==== Data records
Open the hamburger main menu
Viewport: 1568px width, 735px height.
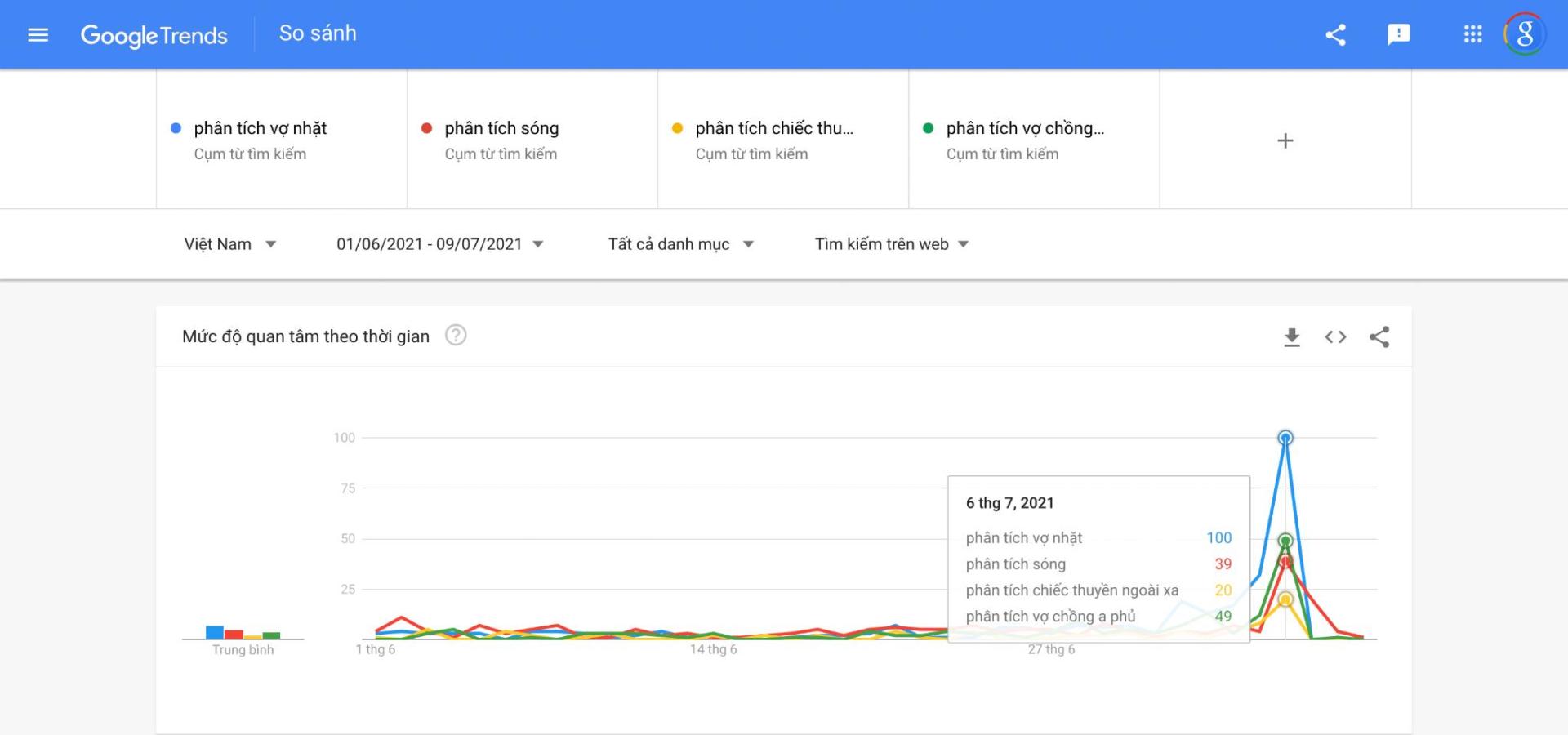pyautogui.click(x=38, y=34)
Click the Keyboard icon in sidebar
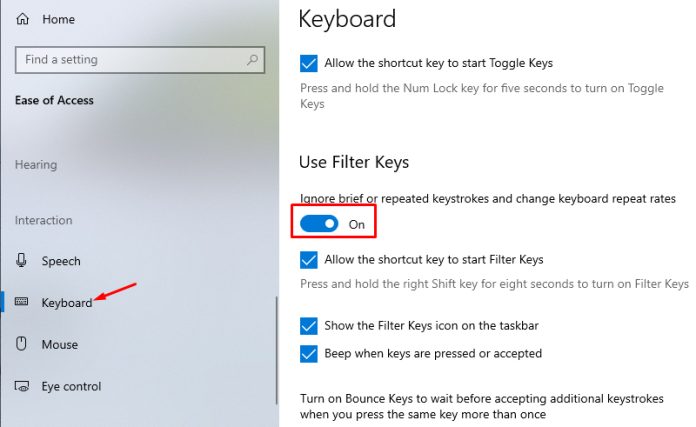The image size is (696, 427). point(23,302)
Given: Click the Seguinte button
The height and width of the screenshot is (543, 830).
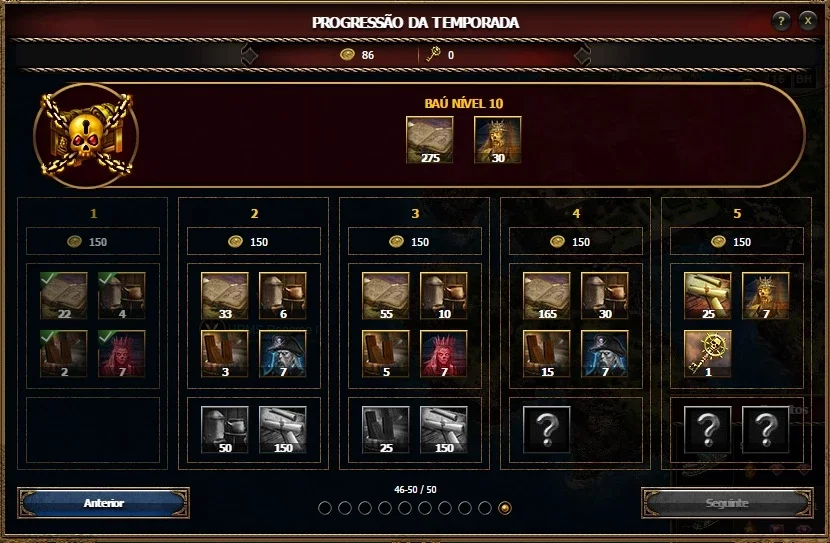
========
### What you need to do
Give back an exact copy of the material above, omitting the pictures.

### Solution below
Open the hamburger main menu
Viewport: 1568px width, 735px height.
pyautogui.click(x=38, y=34)
Click the Keyboard icon in sidebar
The image size is (696, 427). point(23,302)
Given: Click the Seguinte button
The height and width of the screenshot is (543, 830).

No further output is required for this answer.